By Hale McGranahan.
It was love at first sight for Seth Beer, so there was no use in delaying the inevitable.
On Saturday afternoon, while visiting Clemson for the third time in about a two-month span, Beer pledged to play ball for Jack Leggett. A junior outfielder/pitcher at Suwanee-Lambert (Ga.), PerfectGame.com lists Beer as the No. 7 player in the class of 2016.
He committed to Clemson over some of the country’s elite programs, including South Carolina, Florida, Florida State, Georgia Tech, LSU, Mississippi State, North Carolina and Ole Miss.
“I got up there and I just fell in love with (Clemson),” Beer said. “It just got better and better the more layers I peeled back.”
The courtship began in late July/early August.
“It’s funny, too. Clemson really wasn’t on my radar until my sister came up to a volleyball camp,” Beer told TheClemsonInsider. “My mom was like, ‘Hey, ya know? It would be a good idea to go look at Clemson.’

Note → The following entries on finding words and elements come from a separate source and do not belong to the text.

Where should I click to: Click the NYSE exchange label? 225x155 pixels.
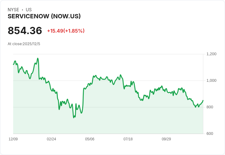[x=13, y=10]
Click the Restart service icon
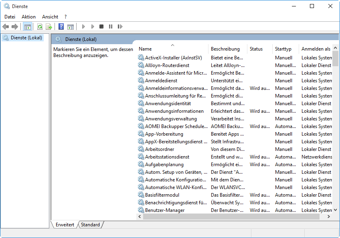 click(120, 26)

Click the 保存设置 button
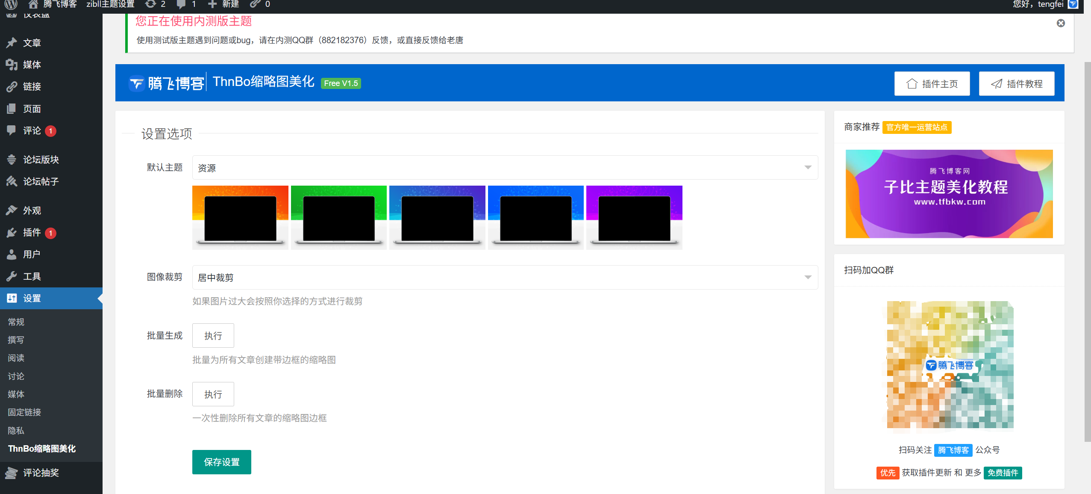coord(221,462)
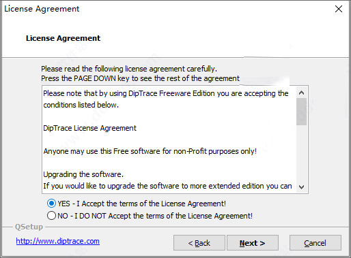The height and width of the screenshot is (258, 351).
Task: Click the QSetup label
Action: coord(29,227)
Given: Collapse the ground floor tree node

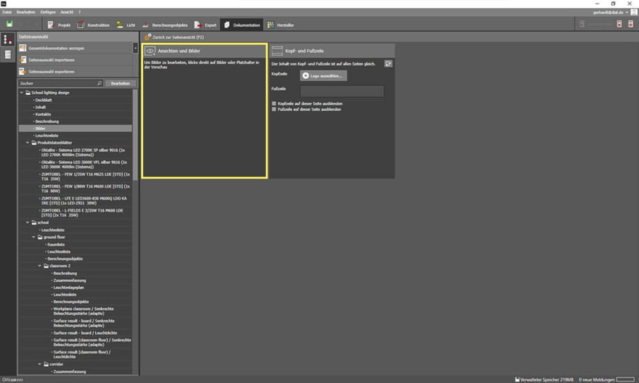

“I was like, ‘Yeah, that’d be cool.’ I went up there and right when I got on campus it was like, this is where I want to be, this is where I want to be.
“So that was in the back of my mind and my mom was like, ‘Hold up, you’ve got to meet everybody. You’ve got to see what they’ve got when it comes to the academic side.’
“That’s one thing my mom always talks about, the academic side.”
Fortunately, for Clemson, academics could win out over the Major League Draft.
Beer, who is on track to graduate from high school in December of his senior year, is planning to enroll at Clemson and play his first season of college baseball in the spring of 2016.
“(Leggett) has been telling me that Kyle Parker did that, jumped right in; and he said it was a good fit on how that worked. I think so, too. It might work,” Beer said. “I’m a little older, so it might help me when it came to the other side — which is the draft aspect — when I would turn 21 I would have kind of caught back up to my grade.”
He added, “My parents and everyone around me really support me going to college. As of right now, that’s what I want to do, go up there and be a Clemson Tiger and play some ball.”
Joined by mom, dad, sister and girlfriend, Beer informed Leggett and assistant head coach Bradley LeCroy on Saturday afternoon when he was back on campus.
“We were sitting in the office and we had some questions for him…I stood up, shook his hand and said, ‘Coach, I want to bleed orange and purple. I want to be a Clemson Tiger.’ I shook his hand. My dad was crying. It was just a big dream for us,” Beer said. “For it finally to hit home, it was just great.”
Assuming things don’t change, Beer, who throws right-handed and bats on the left-side of the plate, will play in the outfield at Kingsmore Stadium. And, if needed, he could also work as a closer.